Wednesday, July 30, 2014

Yeah, you kind of need a bottle of wine, of the low alcohol sort, when you get home from doing Free Wine Tasting night with the busboy downstairs for the greater part of the evening.  I go through a lot of glassware when entertaining, a way of keeping the customer occupied when I'm spread thin.  A bottle of Chinon and an indoor bike ride while there are still Tour de France highlights available through the cable box.

And the next day, having one more dragon of a shift to defeat after doing pretty much every night from Friday through Tuesday alone, the demon of jazz night with an 11 top back in the wine room, what do you write about?   About the fragility of young love, easily disturbed or subverted, and yet the impossible durability of the same, neither a convenient quality but what-can-you-do, it all must mean something, maybe that one needs to abandon dualistic understandings, hot and cold, because everything simply is?  Do you write about an aging king, fresh to a new frailty who sees suddenly in a trusted servant the wisdom, steadfast brotherly love and depth he's missed all along, carrier of valuable true things?   Do you write about the whale quality of people, how some people are soothing to be around, pleasant, swimmers of deep calm old waters, who express things with less sound?  Do you write down the thoughts your 83 year old self-confident distinguished African American gentleman friend shared with you at the end of the night when you walked with him down the steps and out to his car, about how "it's all about her;  it's not about you," advice to the lovelorn, how you take a step, see if she wants more, take another step...  "You're too timid."

Well, you're up out of bed, rising later the last few days, less time for yoga and meditation.  We all need a trade.  These days, one could do worse than what I do, which is an ancient thing, predating psychiatry and even medicine.  An interesting journey in the modern world.

We are indeed in an awkward spot.  The moment you say something, it's no longer true.  It's the same thing as light.  You see it as a particle it acts like a wave.  Thus it is necessary to return to good old school 'stamp collector' science, the taxonomy of the botanist, how leaves are related by structure.  Things are a reflection of That Which Is.  A certain necessary poetry to science.

And so there is a certain truth, even as we don't know what to make of it, to something that like Hamlet reaches so deeply and accurately into the human experience, incredibly painful as it might be to watch, young love going awry, Ophelia's madness after Hamlet's feigned, or the story of King Lear.  Plays which themselves might be about the futility of naming things.  An actor should never get smug on Charlie Rose about playing such roles, never think for a moment, "I am so n so, successful experienced Shakespearean actor," because then you are missing something, grown facile.

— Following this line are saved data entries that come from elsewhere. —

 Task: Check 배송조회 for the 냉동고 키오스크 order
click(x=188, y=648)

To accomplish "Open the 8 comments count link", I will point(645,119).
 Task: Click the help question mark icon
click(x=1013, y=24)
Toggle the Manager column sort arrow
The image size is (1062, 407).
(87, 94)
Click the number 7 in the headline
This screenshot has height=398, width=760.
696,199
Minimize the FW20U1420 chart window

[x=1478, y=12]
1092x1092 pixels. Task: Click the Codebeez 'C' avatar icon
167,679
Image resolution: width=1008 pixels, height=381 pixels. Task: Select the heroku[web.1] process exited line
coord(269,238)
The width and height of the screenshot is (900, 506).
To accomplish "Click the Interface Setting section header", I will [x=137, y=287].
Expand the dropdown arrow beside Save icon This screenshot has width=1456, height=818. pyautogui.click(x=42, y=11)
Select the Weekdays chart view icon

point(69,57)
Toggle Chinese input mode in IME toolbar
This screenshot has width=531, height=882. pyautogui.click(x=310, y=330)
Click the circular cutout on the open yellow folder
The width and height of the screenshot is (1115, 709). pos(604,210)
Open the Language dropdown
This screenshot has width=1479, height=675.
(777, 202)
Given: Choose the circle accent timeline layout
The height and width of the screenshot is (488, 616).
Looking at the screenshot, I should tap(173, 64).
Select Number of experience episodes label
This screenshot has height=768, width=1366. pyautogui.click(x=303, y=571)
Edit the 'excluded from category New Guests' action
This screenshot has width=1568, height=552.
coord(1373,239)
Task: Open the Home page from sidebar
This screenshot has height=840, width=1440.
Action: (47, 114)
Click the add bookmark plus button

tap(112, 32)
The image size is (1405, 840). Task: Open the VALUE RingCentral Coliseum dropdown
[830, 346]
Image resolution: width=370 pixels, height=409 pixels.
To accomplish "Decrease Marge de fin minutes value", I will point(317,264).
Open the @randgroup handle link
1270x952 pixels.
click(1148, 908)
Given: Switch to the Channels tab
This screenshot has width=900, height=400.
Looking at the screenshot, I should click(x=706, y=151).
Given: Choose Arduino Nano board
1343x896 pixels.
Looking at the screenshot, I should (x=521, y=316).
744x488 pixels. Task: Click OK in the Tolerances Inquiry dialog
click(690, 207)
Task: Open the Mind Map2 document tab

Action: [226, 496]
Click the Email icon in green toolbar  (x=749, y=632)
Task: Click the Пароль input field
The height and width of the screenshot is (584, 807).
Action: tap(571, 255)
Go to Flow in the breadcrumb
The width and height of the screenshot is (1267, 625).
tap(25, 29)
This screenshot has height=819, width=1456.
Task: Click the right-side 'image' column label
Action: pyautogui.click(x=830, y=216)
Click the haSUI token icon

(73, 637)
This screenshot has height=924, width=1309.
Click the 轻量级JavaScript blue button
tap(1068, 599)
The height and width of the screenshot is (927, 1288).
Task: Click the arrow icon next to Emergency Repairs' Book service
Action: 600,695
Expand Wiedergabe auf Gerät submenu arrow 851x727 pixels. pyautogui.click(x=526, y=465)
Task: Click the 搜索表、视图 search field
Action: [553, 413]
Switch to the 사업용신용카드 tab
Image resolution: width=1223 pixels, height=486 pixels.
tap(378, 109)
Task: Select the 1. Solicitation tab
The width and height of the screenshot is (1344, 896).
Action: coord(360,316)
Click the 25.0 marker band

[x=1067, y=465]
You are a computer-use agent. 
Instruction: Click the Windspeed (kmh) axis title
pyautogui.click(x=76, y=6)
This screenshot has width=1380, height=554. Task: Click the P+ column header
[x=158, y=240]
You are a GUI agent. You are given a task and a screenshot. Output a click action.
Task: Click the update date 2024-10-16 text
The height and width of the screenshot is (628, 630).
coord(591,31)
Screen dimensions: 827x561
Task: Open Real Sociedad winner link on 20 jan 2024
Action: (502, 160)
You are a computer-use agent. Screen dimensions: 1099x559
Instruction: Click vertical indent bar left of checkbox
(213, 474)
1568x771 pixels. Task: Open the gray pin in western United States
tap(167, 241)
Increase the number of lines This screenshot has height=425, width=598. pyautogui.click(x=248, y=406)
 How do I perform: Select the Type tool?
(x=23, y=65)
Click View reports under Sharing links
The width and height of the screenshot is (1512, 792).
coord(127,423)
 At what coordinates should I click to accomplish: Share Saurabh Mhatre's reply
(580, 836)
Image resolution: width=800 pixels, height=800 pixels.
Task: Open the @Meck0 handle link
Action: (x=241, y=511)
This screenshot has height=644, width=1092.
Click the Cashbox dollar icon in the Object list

Seeing Coldplay sing "You're a Star," it could kind of get old, at least by itself, after awhile, the beautiful love story of anthem rock, as it works less and less as you grow older, more like carrying on what would be impossible to carry on.   The preference grows for duality, to show how that love is mixed with other things, more realistic things, even as it might endure.  That's an honesty better on the system.

"The crap I used to write," MacGowan says, before the stuff of real Irish music came.  "The Auld Triangle," Brendan Behan's song of imprisonment is probably not a song of courtship and fun, but it might better describe what a relationship might really go through taken as a whole.  "A terrible beauty is born," Yeats writes, and it rings truer.  You want to love with the greatest passion;  you also want to go run and hide, never to be seen again.

I am reminded of a scene from a presentation of The Singing Detective, the BBC one with Michael Gambon, a strange Larkinesque beauty to it.  Is it the singing detective himself, stricken with a horrible skin condition, or is it the old man in the hospital, struggling to say something and then who finally says it, then again, louder.  "Asshole!"  A moment of Shakespearean truth.  A kind of 'why don't you be nice to me' honesty to it.


We go to school, we study liberal arts, in order to have a personality, to be, in effect, more honest.  It's served me well as a bartender, though a vast untapped reserve, full of words.  One hopes that's still a good thing in today's world.